Wednesday Wild: Great Black Wasp

© Loree Griffin Burns
© Loree Griffin Burns

Sometime during the 200-year history of this property, someone planted an herb garden. It’s a small, formal-looking space, with a geometric path centered around a stone bird bath. I love it, but have a tendency to let it go a bit wild. Instead of keeping the plants trimmed and bushy, I let them flower with abandon, go leggy, and take-over the little stone path. Why? Because the insects around here love those features. Honestly, at this time of summer, its more Insectarium than Herb Garden. And when I need a few minutes to center myself, I take my camera out there and watch the frenzy. That’s how I came to know the great black wasp. Brilliant blue iridescent wings (more butterfly, in color, than wasp) and the thin, wasp-y waist that gives me the chills. As if its looks weren’t interesting enough, great black wasps are apparently known for using tools and kleptoparasitism. What’s not to love?

I hope your Wednesday was sorta wild, too!

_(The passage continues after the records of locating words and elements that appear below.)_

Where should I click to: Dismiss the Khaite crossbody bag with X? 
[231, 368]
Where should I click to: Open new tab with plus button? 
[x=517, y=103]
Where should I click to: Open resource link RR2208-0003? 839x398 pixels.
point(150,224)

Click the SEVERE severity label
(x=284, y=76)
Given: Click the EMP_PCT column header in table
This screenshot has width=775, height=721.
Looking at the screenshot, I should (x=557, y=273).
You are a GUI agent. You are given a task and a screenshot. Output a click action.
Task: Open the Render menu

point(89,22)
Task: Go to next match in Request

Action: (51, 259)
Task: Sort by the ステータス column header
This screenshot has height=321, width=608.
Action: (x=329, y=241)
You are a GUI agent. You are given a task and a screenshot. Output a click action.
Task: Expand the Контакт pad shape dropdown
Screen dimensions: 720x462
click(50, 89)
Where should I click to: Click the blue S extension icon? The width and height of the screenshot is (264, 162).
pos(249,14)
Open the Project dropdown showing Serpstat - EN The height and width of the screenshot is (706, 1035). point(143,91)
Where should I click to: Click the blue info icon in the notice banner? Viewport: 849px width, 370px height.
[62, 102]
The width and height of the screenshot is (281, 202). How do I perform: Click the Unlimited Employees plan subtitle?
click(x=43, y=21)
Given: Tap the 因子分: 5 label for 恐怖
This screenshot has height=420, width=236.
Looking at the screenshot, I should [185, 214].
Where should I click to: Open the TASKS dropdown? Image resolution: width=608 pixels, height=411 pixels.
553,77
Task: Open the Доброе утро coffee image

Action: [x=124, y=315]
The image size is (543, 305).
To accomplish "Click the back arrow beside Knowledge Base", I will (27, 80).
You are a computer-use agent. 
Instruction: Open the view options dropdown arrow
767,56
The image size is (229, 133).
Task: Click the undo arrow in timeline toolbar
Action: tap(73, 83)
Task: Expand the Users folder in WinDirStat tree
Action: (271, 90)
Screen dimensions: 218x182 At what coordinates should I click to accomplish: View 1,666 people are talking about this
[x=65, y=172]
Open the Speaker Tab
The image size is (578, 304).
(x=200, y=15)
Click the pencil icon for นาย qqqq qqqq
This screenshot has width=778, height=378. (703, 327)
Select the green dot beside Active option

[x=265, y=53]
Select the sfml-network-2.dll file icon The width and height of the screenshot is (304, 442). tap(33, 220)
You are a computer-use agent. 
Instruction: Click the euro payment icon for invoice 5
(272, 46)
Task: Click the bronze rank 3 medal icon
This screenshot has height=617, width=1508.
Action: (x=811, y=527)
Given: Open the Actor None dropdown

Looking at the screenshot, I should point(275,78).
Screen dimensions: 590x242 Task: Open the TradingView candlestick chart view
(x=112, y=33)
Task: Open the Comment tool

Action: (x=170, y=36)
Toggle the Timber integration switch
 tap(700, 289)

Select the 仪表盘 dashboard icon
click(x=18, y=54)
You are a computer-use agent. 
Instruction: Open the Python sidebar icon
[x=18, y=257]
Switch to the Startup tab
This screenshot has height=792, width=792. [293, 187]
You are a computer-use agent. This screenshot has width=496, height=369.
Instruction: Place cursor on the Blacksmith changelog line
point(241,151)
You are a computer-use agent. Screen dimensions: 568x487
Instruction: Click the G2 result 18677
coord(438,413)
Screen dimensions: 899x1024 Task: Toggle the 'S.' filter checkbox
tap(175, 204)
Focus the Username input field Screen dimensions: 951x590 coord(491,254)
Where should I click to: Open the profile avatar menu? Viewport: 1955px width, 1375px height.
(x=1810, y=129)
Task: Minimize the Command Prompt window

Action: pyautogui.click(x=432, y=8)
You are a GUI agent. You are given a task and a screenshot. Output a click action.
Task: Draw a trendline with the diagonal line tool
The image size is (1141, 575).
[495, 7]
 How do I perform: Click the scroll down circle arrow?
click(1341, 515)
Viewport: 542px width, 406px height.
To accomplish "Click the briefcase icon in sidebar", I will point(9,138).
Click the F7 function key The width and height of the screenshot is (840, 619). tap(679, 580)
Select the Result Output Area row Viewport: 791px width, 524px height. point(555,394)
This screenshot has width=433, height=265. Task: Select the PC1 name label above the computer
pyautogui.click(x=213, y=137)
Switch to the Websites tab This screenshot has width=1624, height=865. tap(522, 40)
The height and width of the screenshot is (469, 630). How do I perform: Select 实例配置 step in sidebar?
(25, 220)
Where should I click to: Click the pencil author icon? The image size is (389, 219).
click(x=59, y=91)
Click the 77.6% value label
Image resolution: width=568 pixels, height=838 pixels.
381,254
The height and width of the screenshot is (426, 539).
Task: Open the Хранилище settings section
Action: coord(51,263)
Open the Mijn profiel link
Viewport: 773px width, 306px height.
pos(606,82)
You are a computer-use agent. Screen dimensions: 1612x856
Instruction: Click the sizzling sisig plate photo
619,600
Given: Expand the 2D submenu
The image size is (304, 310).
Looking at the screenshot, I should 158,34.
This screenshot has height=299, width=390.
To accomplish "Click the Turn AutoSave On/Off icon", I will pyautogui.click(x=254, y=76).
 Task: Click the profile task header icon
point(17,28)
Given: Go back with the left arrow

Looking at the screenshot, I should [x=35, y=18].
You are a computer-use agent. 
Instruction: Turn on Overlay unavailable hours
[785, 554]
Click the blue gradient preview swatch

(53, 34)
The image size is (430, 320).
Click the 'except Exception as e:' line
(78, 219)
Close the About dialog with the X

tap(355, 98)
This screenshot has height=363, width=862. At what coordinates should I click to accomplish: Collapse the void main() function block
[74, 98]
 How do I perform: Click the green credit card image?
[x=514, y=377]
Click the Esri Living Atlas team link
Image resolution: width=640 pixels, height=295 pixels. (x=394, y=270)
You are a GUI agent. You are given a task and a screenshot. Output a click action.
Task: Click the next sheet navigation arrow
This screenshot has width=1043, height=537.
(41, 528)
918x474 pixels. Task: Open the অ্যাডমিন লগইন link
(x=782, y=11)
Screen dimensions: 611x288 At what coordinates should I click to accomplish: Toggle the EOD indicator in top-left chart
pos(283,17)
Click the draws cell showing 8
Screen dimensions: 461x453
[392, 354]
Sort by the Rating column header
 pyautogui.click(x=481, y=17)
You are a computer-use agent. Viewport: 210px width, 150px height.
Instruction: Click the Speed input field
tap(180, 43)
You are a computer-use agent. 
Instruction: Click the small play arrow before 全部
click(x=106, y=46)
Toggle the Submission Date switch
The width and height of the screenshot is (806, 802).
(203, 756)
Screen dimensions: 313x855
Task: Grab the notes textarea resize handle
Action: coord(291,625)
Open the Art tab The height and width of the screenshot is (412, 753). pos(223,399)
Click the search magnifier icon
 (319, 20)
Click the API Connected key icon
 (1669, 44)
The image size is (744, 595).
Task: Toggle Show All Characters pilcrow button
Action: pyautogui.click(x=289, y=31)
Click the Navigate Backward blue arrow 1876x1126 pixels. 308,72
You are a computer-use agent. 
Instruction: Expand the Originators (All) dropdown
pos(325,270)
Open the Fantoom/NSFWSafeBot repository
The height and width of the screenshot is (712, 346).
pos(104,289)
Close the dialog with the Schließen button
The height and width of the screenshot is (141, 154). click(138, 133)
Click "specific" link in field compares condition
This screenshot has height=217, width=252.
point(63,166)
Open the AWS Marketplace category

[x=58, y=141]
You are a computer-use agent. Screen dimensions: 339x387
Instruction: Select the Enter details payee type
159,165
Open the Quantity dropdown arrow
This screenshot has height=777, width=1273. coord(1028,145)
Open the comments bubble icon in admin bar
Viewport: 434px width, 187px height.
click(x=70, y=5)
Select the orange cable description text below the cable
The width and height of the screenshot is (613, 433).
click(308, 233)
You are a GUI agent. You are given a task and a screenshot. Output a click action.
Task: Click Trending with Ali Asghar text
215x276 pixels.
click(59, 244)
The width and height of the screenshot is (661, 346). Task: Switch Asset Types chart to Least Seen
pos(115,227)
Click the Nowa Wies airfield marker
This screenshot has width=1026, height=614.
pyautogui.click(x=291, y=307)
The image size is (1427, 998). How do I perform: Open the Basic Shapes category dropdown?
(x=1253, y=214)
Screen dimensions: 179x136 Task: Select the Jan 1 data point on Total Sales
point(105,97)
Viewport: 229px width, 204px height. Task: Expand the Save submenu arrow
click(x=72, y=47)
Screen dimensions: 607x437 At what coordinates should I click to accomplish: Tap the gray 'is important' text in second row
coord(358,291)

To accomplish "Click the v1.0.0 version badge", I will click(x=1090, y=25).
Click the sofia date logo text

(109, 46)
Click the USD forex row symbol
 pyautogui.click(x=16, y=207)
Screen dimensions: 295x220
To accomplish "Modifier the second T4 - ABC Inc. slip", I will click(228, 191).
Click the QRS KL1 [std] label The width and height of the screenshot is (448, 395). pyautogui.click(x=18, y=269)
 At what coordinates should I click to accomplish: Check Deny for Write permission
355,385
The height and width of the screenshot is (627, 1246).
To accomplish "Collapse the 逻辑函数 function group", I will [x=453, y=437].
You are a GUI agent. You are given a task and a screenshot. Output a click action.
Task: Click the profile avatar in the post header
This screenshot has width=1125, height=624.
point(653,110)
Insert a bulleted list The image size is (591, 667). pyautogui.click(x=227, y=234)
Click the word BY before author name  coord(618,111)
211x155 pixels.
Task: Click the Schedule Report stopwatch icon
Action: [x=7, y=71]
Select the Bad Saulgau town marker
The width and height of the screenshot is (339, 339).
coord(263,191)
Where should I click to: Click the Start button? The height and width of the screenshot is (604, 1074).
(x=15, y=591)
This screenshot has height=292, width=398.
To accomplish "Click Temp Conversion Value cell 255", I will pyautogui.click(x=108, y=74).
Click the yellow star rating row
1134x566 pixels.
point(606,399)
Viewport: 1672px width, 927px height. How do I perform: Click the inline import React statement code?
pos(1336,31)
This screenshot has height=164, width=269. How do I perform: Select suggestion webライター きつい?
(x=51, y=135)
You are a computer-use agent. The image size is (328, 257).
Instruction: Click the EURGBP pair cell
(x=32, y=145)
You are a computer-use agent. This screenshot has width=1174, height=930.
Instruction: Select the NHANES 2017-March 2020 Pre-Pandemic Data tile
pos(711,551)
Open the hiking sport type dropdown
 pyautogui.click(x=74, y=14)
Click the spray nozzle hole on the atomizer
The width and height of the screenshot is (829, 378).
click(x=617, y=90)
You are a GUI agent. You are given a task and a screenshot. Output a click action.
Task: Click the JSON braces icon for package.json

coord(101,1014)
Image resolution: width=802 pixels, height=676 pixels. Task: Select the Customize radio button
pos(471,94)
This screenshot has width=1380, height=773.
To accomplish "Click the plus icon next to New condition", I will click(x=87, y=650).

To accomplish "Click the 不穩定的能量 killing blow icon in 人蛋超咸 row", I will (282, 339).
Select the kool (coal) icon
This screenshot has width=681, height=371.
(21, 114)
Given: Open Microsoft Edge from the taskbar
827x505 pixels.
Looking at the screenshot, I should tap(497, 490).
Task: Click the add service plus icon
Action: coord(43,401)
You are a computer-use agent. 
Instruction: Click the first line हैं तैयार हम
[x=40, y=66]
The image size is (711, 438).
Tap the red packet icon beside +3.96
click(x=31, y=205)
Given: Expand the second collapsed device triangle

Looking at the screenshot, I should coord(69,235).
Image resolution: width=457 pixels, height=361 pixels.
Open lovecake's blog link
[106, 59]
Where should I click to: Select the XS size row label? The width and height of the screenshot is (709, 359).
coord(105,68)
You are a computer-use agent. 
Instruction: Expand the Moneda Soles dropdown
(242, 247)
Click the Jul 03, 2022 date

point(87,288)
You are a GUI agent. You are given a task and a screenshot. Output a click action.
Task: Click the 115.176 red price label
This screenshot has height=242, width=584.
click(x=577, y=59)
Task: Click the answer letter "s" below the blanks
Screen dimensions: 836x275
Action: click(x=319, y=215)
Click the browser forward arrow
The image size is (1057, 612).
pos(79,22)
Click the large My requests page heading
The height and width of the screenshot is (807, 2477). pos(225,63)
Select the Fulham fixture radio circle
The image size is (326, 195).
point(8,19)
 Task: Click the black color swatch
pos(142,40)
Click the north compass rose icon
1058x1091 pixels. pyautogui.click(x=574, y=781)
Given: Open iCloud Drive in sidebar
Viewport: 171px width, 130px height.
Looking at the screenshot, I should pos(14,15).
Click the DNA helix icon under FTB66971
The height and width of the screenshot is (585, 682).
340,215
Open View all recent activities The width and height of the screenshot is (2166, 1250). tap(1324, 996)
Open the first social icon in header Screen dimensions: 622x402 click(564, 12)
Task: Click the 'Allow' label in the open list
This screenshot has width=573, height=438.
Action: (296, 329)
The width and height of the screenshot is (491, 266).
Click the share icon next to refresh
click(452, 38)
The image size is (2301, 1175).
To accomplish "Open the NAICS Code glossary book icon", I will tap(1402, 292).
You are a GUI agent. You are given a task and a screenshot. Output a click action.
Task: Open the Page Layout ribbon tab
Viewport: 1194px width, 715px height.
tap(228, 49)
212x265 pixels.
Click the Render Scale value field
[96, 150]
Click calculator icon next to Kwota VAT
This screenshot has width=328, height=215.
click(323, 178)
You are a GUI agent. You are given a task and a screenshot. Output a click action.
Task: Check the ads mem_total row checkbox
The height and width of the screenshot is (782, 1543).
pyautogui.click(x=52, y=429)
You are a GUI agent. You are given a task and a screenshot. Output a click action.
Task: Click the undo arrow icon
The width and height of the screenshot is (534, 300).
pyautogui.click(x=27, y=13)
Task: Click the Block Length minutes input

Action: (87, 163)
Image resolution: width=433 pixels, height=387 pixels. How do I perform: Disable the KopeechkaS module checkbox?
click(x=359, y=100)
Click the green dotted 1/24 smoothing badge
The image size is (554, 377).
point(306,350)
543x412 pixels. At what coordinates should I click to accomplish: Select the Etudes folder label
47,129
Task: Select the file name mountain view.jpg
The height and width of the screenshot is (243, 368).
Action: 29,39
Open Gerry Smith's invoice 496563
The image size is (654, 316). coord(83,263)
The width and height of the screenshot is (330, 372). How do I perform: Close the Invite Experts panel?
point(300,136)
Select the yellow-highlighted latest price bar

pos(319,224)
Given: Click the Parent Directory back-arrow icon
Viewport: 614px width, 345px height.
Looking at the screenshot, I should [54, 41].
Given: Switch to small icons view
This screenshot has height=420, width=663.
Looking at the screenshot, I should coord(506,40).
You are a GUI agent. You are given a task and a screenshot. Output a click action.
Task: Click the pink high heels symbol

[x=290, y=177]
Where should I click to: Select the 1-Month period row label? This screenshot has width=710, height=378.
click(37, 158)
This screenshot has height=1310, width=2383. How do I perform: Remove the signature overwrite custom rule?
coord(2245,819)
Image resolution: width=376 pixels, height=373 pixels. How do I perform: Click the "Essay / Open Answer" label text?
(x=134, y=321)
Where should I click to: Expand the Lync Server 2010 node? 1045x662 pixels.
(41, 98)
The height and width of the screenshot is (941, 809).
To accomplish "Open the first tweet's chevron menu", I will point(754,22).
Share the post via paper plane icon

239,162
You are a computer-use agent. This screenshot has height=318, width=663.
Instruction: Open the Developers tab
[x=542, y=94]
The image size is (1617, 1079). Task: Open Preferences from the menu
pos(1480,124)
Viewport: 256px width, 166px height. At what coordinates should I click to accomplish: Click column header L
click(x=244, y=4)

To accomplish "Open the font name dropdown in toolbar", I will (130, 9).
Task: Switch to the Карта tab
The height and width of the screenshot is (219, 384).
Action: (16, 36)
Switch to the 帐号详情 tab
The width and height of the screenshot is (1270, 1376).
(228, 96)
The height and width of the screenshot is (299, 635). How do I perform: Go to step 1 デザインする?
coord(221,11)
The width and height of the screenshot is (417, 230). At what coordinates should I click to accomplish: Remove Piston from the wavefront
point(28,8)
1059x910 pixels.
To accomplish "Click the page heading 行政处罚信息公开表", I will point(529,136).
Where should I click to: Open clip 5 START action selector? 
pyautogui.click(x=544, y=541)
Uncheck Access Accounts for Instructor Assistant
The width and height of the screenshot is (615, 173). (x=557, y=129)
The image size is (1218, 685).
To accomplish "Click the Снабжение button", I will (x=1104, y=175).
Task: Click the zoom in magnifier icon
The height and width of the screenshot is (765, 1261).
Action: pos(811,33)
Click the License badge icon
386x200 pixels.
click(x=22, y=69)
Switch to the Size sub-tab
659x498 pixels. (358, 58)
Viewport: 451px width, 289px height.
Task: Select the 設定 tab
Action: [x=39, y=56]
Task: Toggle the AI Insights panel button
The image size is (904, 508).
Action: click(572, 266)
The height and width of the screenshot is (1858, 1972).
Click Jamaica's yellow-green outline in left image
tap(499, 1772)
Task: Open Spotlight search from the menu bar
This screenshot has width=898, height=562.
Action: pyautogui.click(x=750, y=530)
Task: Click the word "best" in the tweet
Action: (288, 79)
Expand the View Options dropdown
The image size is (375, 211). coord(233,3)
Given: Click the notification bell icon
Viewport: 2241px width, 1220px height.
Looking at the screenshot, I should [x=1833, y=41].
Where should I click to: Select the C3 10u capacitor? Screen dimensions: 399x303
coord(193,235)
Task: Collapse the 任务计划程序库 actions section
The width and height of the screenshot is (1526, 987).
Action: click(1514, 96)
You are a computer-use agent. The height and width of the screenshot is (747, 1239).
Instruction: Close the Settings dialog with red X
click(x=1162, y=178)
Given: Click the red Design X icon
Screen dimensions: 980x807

Wednesday Wild: Mourning Dove

© Loree Griffin Burns
© Loree Griffin Burns

You may think the mourning dove is a sweet bird, gently-colored and cooing owl-like tragedies day and night. But this summer, I’ve learned the truth: mourning doves are berry marauders of incredible wiliness. This fellow managed to get into our blueberry patch even after we’d constructed a net monstrosity to keep him (and his very large extended family) out. We eventually had to stake the net all the way to the ground, securing it with ground staples every six inches or so.  We can barely get in ourselves, for crying out loud! And yet this guy finds a way in most mornings. He calmly devours every nearly-ripe berry he can get his beak on, and then waits not-so-patiently for me to let him out. On Sunday, I made him wait until I got a good picture. Maybe that’ll teach him?

I hope there was a little wild in your Wednesday …

Summer Projects

© Loree Griffin Burns
© Loree Griffin Burns

That there is a photo I recently took in my garden. The baskets are filled with turnips, under them sit the weeds I haven’t managed to clear yet and behind them the paste tomatoes desperately in need of staking. This garden is the number one reason I have not blogged much since May.

The number two reason? I’ve been working on finishing up this book.

The number three reason? I’ve been working on a new Scientists in the Field book.

I’d tell you more, but I’m working on a website update (it’ll coincide with the publication of these two books next year) and getting ready for our family vacation, too!

But sometime soon, when all these summer 2013 activities have been enjoyed to their fullest, I plan to share the details here. Until then, I hope you are having yourself a fabulously wild summer!

Wednesday Wild: Duskywing

© Loree Griffin Burns
© Loree Griffin Burns

This butterfly spent an hour fluttering around my garden last week. It’s certainly a duskywing, but to tell exactly which kind (Juvenal’s? Horace’s?) I’d need to get a closer look at parts of the wing I didn’t study when I had the chance. Drats.